Stop Asking When to End Your SIP—This 10-Year Rule Has the Answer

It is pretty straightforward to start an SIP (Systematic Investment Plan), but it is your commitment that really makes a fortune. A lot of experts broadly agree that you will get the best outcome from your SIP only if you allow it to mature. No matter whether the market is up or down, the real strength of an SIP is only to be found with long-term investments, i.e. usually 10 years or more.

Why time matters in SIP investing?

An SIP is a program where one can invest a fixed sum every month without worrying about market timing. Sometimes you purchase the units at a high price, and other times at a low price. Over time this has the effect of averaging out the cost of your investment (which in India is called “Rupee Cost Averaging”). But this benefit is fully visible only when you continue your SIP for several years.

If you limit your investment to 1–3 years, your returns will be mainly market-dependent. You may have a year with very high profits, followed by another with very low returns. However, if you invest for 7–10 years, the market fluctuations even out and the growth of your investment becomes more stable.

What experts say According to Jiral Mehta, Senior?

According to Jiral Mehta, Senior Manager – Research at FundsIndia, IPs of at least seven years greatly reduce the chance of losses. Their 20 years of data shows that there have been no instances of negative returns in the case of SIPs that were maintained for 7 years or more.

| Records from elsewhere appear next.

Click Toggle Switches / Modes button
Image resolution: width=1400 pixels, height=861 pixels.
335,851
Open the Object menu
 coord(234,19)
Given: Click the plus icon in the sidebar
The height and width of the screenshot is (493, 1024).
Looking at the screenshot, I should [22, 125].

Moreover, close to 81% of these SIPs provided annual returns of over 10%.

She also clarifies that if there is a market decline towards the end of your SIP tenure, simply continuing the investment for one or two more years usually results in a strong bounce-back. This underlines the fact that holding on to your investment and keeping up your discipline over the long term is what really leads to wealth creation.

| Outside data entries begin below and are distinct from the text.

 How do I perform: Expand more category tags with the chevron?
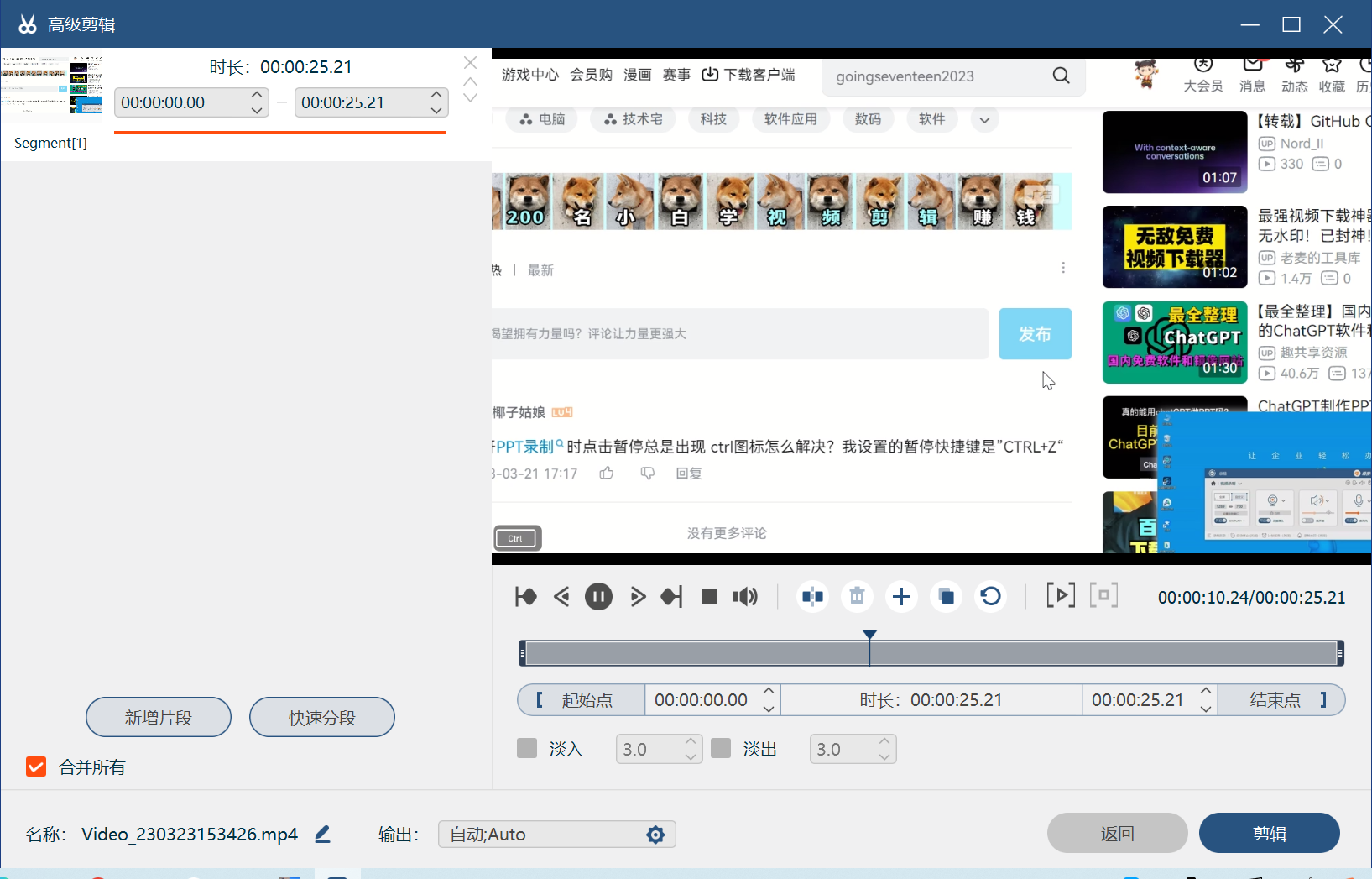(x=984, y=119)
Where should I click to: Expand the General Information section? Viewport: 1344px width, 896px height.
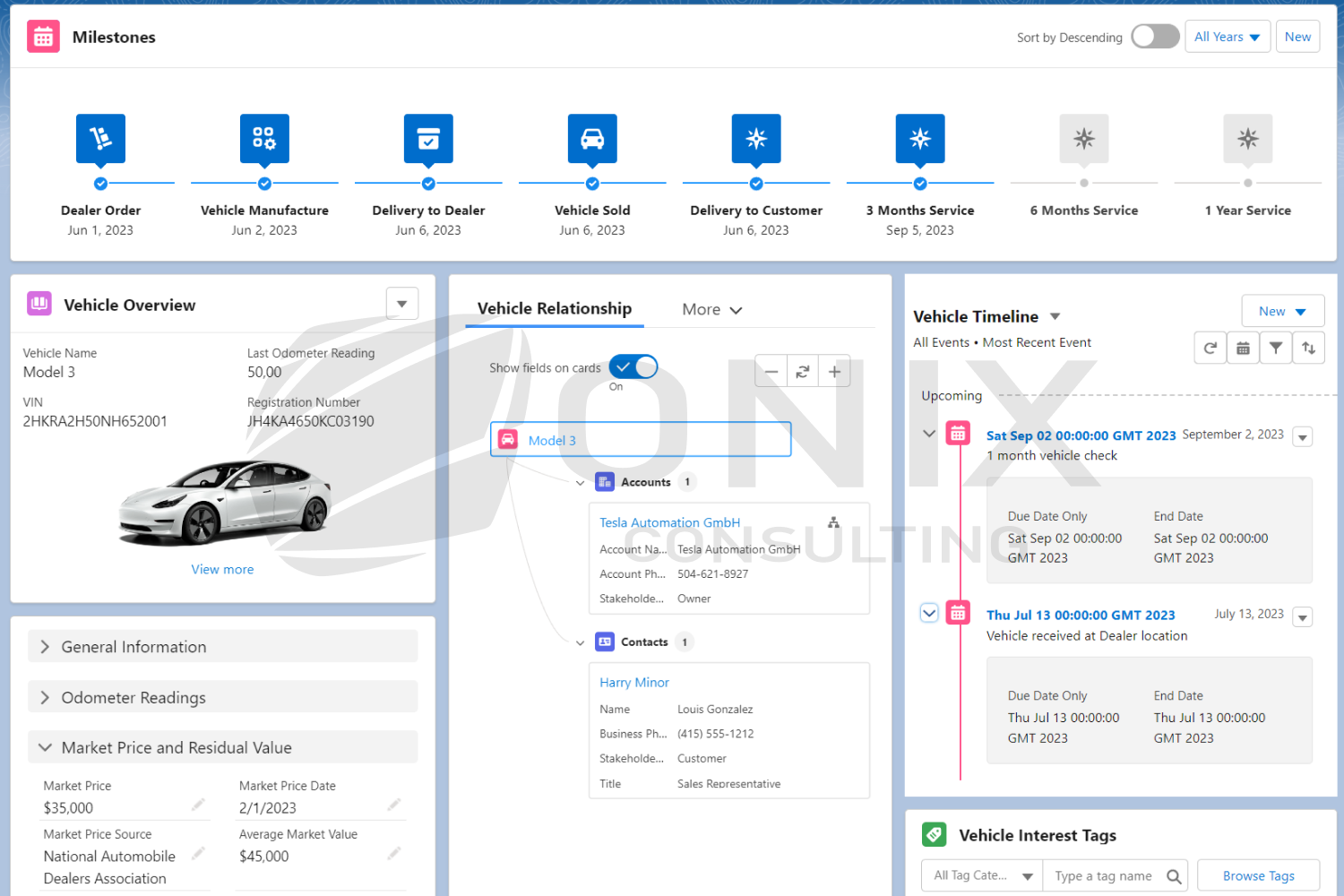(x=223, y=646)
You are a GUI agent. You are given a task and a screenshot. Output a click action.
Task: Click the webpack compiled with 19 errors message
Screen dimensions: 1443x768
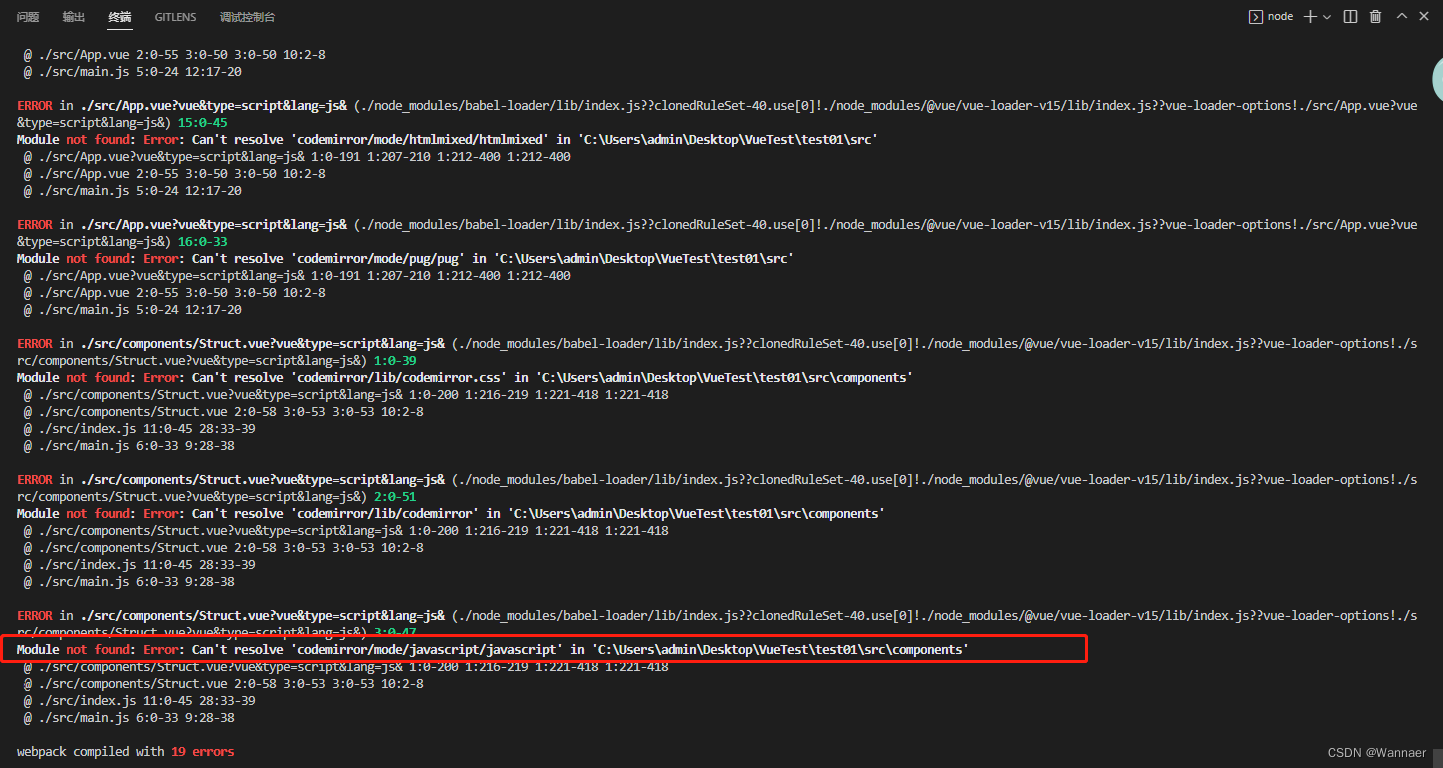[x=123, y=751]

Short-term vs long-term results

Results of short SIPS may not be significant, but the difference becomes evident when you extend your investment.

For instance:

  • A ₹5,000 SIP can be worth approximately ₹2.25 lakh in 3 years if the annual growth is 15%. 
  • After 5 years, it will be about ₹4.37 lakh.
  • A ₹10,000 SIP will be around ₹7.16 lakh in 7 years.
  • However, the same SIP increases to nearly ₹13.15 lakh in 10 years.

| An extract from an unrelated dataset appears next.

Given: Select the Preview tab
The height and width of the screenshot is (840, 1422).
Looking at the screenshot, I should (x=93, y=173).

This demonstrates that most of the leap in returns takes place in the last few years because that is when compounding gets stronger.

Why many investors stop early?

There are some investors who cease their SIPs when markets are dull or even falling. But the first few years are only the foundation. Usually, turning point for the real growth is after the eighth year when you see your cumulative investment earning interest on the already earned interest.

Is 10 years enough?

Yes, 10 years is a good point to start from, but if your goals include retirement, children’s education, or buying a house, then the best thing to do would be to keep your SIP going for 15–20 years. Longer periods not only help ride out the ups and downs of the market but also grant more peace of mind.

 ​‍​‌‍​‍‌Key takeaways

  • SIPs below 3 years are affected by market timing.
  • 5–7 years offer basic compounding.
  • 10–15 years help create real wealth.
  • 20+ years can lead to financial freedom.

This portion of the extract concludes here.